Après la surprise et la découverte au printemps dernier, le télétravail a généré chez beaucoup d'employés l'envie de continuer à travailler ainsi, à distance, estime Joanna Bessero, consultante RH, samedi dans La Matinale.
Après avoir mené une large enquête auprès de salariés et d'employeurs en Suisse romande, Joanna Bessero relève que 87% des sondés confirment leur volonté de poursuivre dans la voie du télétravail.
"Le télétravail est vécu comme une nouvelle forme de travail, une chance d'une certaine manière, estime la chercheuse, parce que le télétravail forcé a mis en lumière une sorte de confiance forcée: autant les managers auprès de leurs équipes que les salariés auprès de leur direction ont dû avoir beaucoup plus confiance au printemps."
Des réticences dans certaines entreprises
Les réticences sont-elles plus grandes du côté des entreprises? "Cela dépend du secteur d'activités, répond Joanna Bessero: dans les entreprises où les activités permettent le travail à distance, on se rend compte que la réflexion est obligatoire, que le paradigme du travail a changé entre le printemps et aujourd'hui." Et d'ajouter: "C'est une forme de révolution que nous vivons et les entreprises doivent se mettre au diapason."

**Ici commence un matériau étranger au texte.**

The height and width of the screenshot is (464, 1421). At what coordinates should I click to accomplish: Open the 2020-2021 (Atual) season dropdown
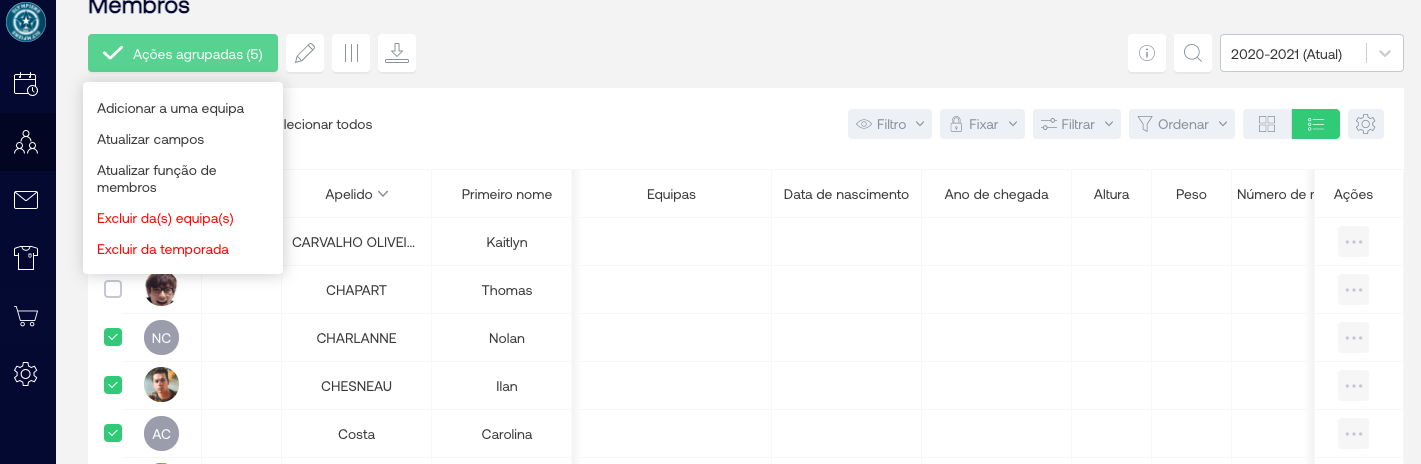tap(1311, 54)
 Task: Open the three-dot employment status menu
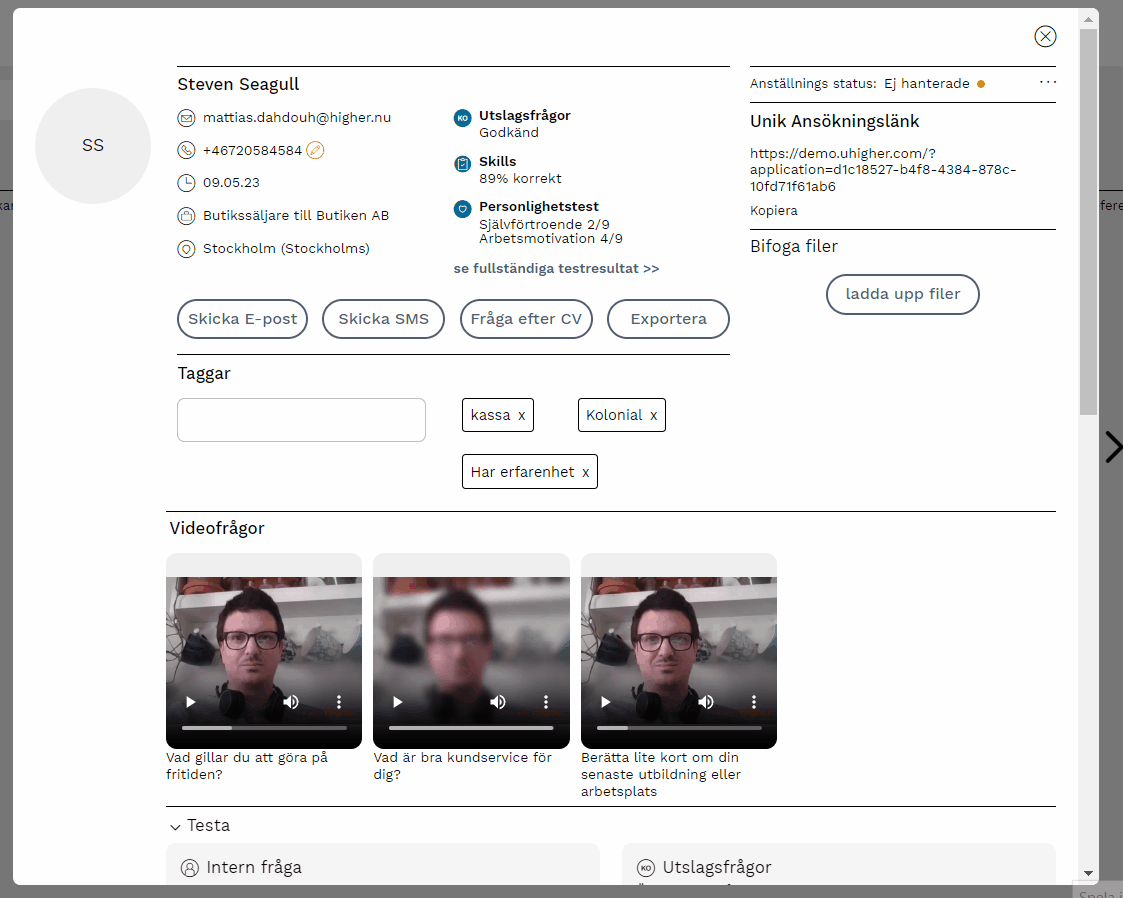pyautogui.click(x=1047, y=83)
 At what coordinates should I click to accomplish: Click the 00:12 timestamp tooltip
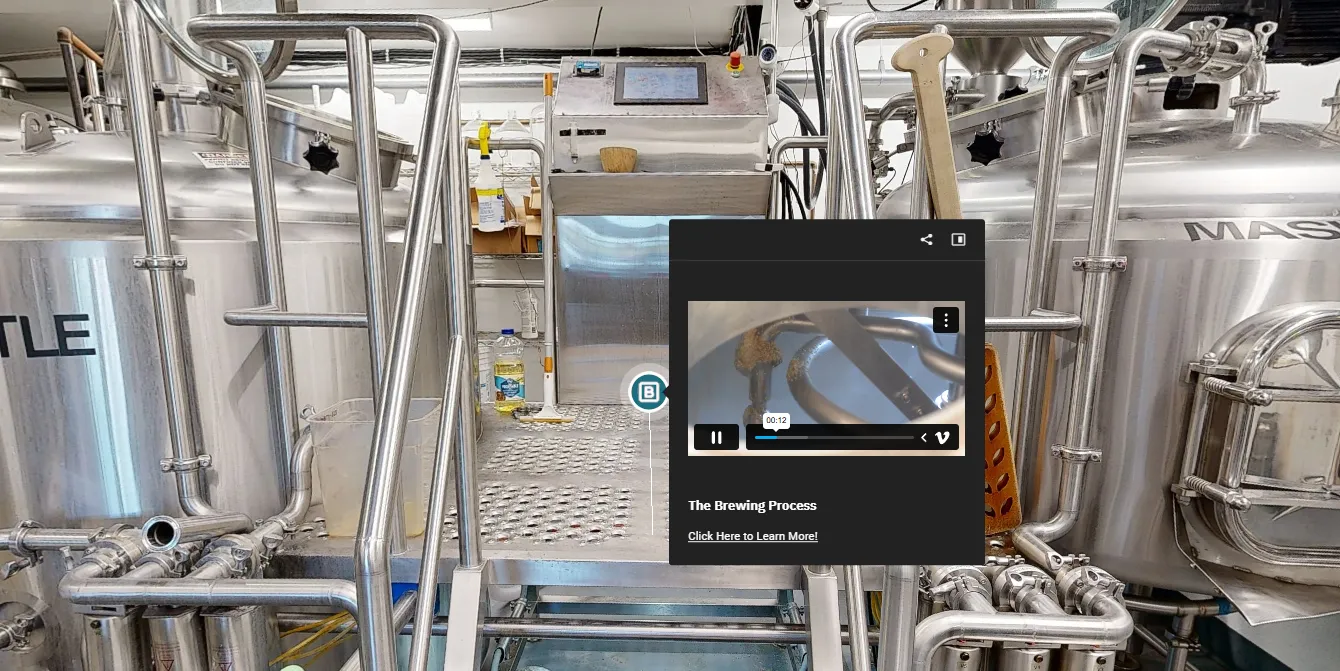[776, 420]
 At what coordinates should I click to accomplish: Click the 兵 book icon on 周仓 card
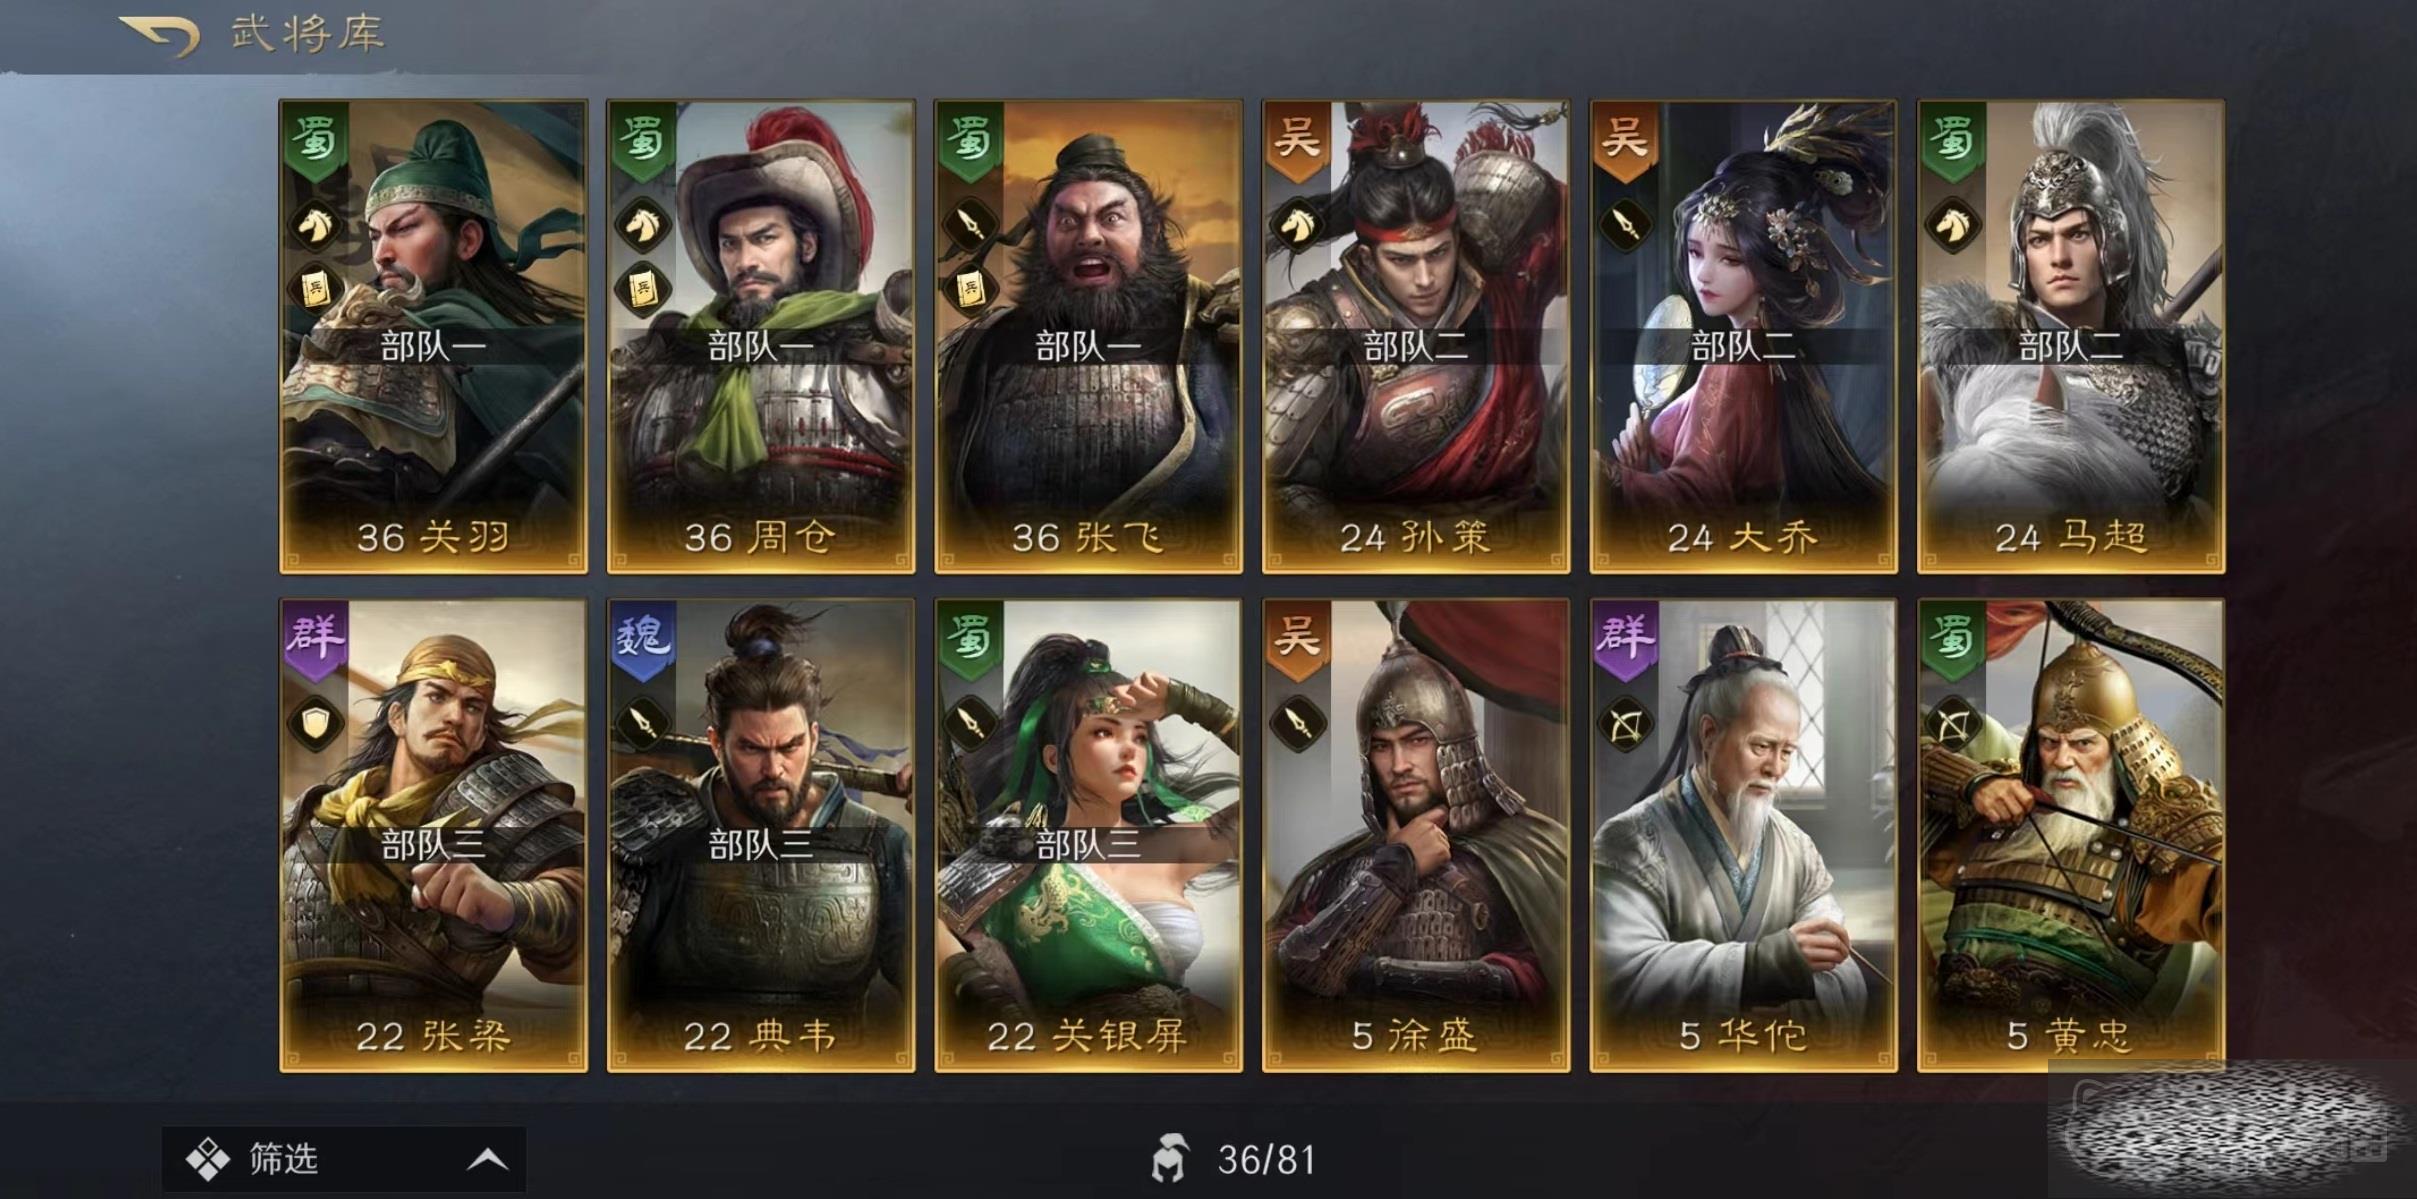[x=642, y=290]
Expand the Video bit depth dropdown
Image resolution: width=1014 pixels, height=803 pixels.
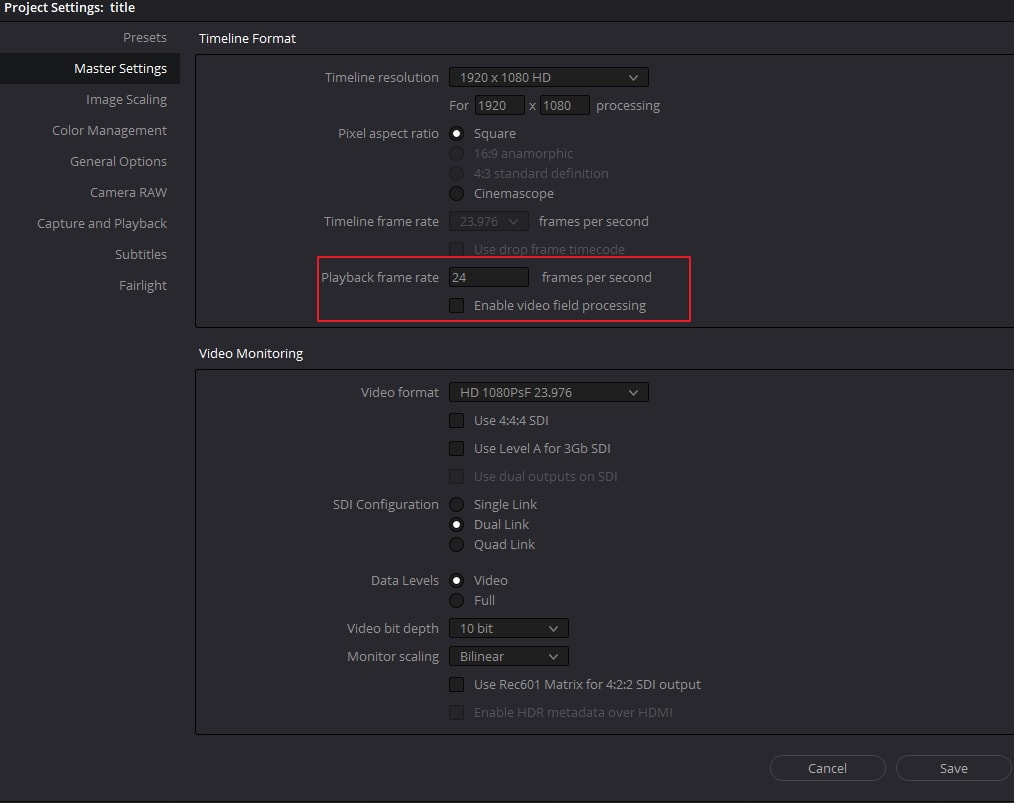click(x=508, y=629)
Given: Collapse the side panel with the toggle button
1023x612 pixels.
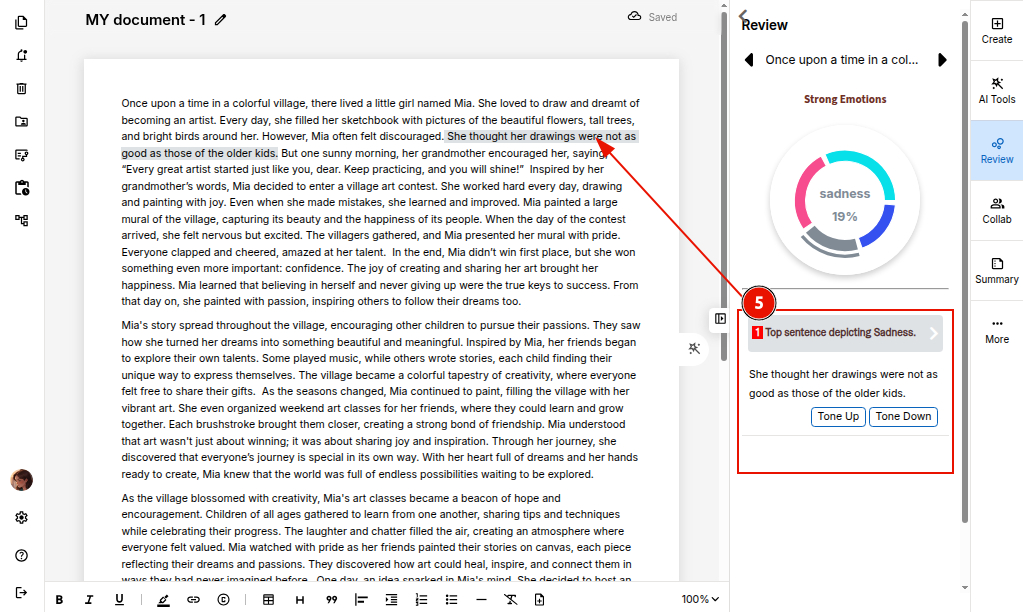Looking at the screenshot, I should pyautogui.click(x=720, y=318).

Le télétravail ne se généralise toutefois pas d'un claquement de doigt. "Le télétravail forcé a été une réaction face à une situation, mais le télétravail volontaire, qui s'inscrit dans la durée, doit être réfléchi", juge Joanna Bessero, qui évoque autant des aspects législatifs qu'organisationnels, sociaux ou de management.
La consultante RH admet que, dans certains secteurs d'activité comme le primaire ou le secondaire, le télétravail est plus difficile à mettre en place, mais certains services pourraient tout de même travailler facilement à distance, comme les finances, les ressources humaines ou l'administration.
Pour Joanna Bessero, "la réticence vient principalement de la culture et de la mentalité des dirigeants d'entreprises. Mais avec cette agilité que l'on vit actuellement et qui devient évidente avec le Covid, les entreprises réticentes devront faire évoluer leur culture."
Des lacunes juridiques à combler
Le développement du télétravail doit aussi répondre à certaines règles. Invoquant des lacunes juridiques, l'Union syndicale suisse a ainsi appelé vendredi à légiférer au plus vite pour mieux protéger les travailleurs.
L'USS regrette qu'il n'existe rien de concret en Suisse, contrairement aux pays voisins, à l'exception de réglementations isolées dans les secteurs d'activité dotés d'une convention collective de travail. Afin de combler ces lacunes, l'USS estime que la loi fédérale sur le travail à domicile pourrait être adaptée.
"Cela doit être une priorité", abonde Joanna Bessero. Il faut à ses yeux moderniser les lois, en termes de réglementation, que ce soit sur la durée du travail, sur la santé et sur les infrastructures. "C'est un vrai chantier qui démarre et qui devra être réfléchi dans les entreprises et au travers de la loi."
Le porte-parole de l'USS Benoît Gaillard précise dans La Matinale que "deux choses fondamentales" sont concrètement demandées: un droit au retour, c'est-à-dire que même si on a opté pour le télétravail, on a le droit de revenir au travail normal dans les locaux de l'entreprise, et le fait que le télétravail, hors période de pandémie, doit rester optionnel pour le collaborateur.